• [Source passage]

There is still a lot of work to be done before presenting this to a director or production team, but it was nice to have a quick little exercise to get me back into combining my love of research with the story being told. If I end up designing The Miracle Worker in the future I will most likely decide to go a completely different direction than I was headed here, especially since theatre is a collaborative art, which is something I have missed dearly this year.
Right now many of my fellow colleges and friends have left NYC temporarily or for good. The departures haven't been confined to those I know. Many in NYC have packed up and left the "Big Apple" during 2020 as is evident if you follow the Instagram @stoopingnyc or just look out your window here in the city. An influx of moving vans, pristine stoop finds, and curbside couches scream, "EVERYONE IS LEAVING!"
The pandemic has made 2020 an especially hard year for artists in theatre, film, or any other live performance. Jobs that were lined up for the year slowly fell away one by one. New jobs that looked promising were scrapped or postponed for another time. I know I have had a very hard time planning what my future will look like because of the uncertainty and lack of jobs.
Some friends have used this time to branch out and start their own businesses; selling vintage, making jewelry, revamping Etsy stores, etc. I have tried to remain busy with projects as well, but again, the uncertainty rears its ugly head and things fall, change, get pushed back, etc.
With the amount of New Yorkers leaving, especially younger ones who are in the arts, I have begun to wonder what NYC's theatre and film scenes will become. I also wonder what other places' theatre and film will look like thanks to the new wave of talented people who have exited NYC. Could a Midwest town now become a hotbed for cutting edge theatre? I know there are many theatres that are coming up with new ways to share live art. The Omaha Community Playhouse, for example, is offering "drive-in" live events. These are mostly concert type theatrical performances, but those who attend feel safe and enjoy their night out. These style of "drive-in" theatres can only happen in places that have the space. NYC is so jam packed, I don't think anything along those lines would be feasible.

• [Things to do]
a) Please answer these from the post about theatre in 2020, one line per question, marked (i), (ii), (iii):
(i) Which Instagram account does the writer point to as evidence of people leaving?
(ii) Which venue is named as offering "drive-in" live events?
(iii) Which play does the writer mention possibly designing in the future?
b) List the ventures that the post about theatre in 2020 says some friends have taken up while starting their own businesses.
c) Carry the post about theatre in 2020 forward from its final sentence.

• [Available data]

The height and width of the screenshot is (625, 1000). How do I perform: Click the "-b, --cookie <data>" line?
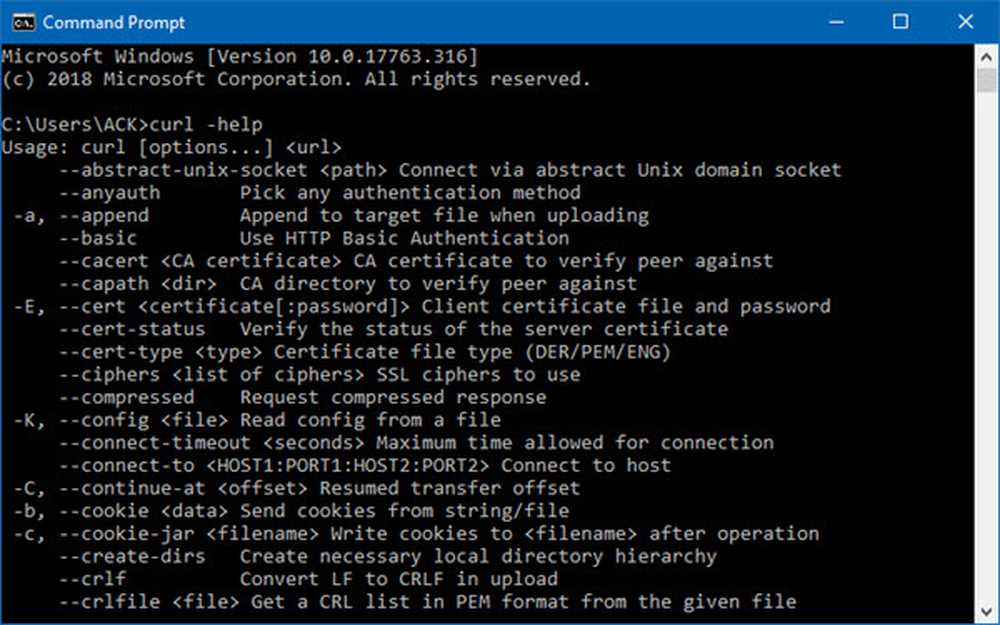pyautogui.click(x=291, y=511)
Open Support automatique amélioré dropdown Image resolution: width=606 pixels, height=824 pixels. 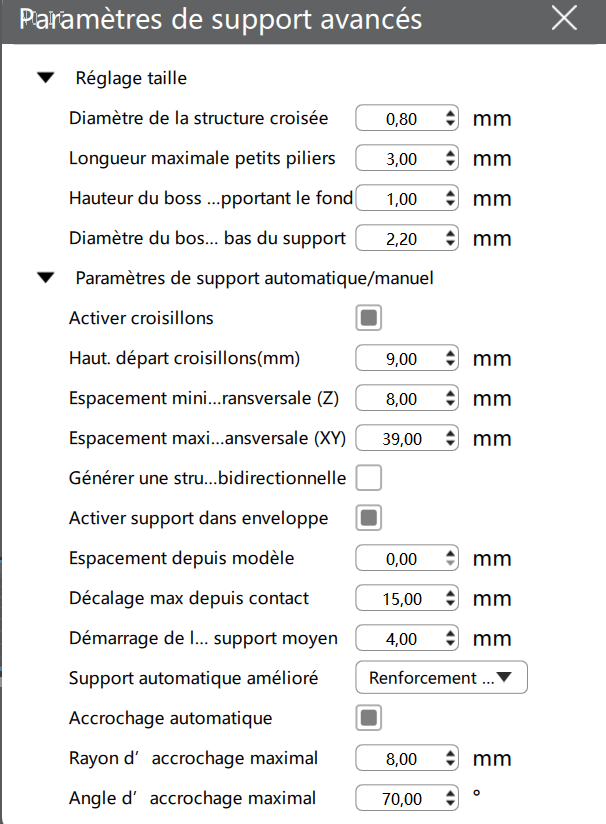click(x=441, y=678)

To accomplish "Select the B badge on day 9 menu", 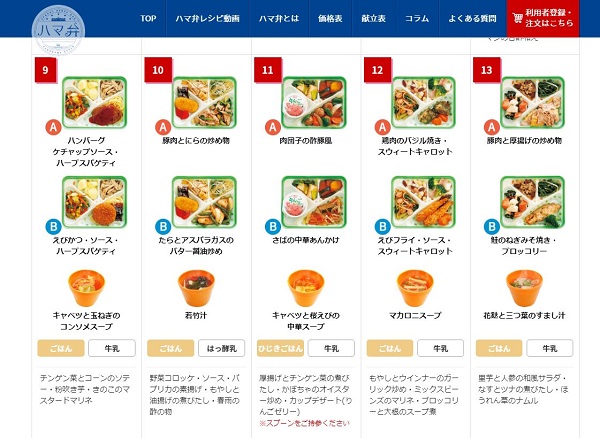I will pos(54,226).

• [Exercise answers]
a)
(i) @stoopingnyc
(ii) The Omaha Community Playhouse
(iii) The Miracle Worker

b)
Selling vintage
Making jewelry
Revamping Etsy stores

c)
Many in NYC are still weighing the odds "should I stay or should I go?" It is the biggest gamble of most of our careers. Will theatre and film "come back" in a safe and sustainable way or will previous toxic practices be amplified by the current precautions? Will I be provided for at my job or treated like a pleb who must fend for myself when it comes to health and safety? Will I have to take a pay cut because my job now has to purchase PPE and "can't afford to pay my fee?" These are real worries from those in film and theatre when stepping back into their roles. It is not just "should I stay (in NYC) or should I go." It has now become "should I stay (in theatre/film/entertainment) or should I go."
I believe the world will miss out on so many talented and visionary artists because of how the pandemic was and is handled and how the aftermath will be handled in the future. It is hard to create and experiment when you are worried about your health, safety, home, and money all the same time. Others are trying to preserve a space for artists through campaigns, donations, etc. If you can, read up on them, find more, and participate how you can.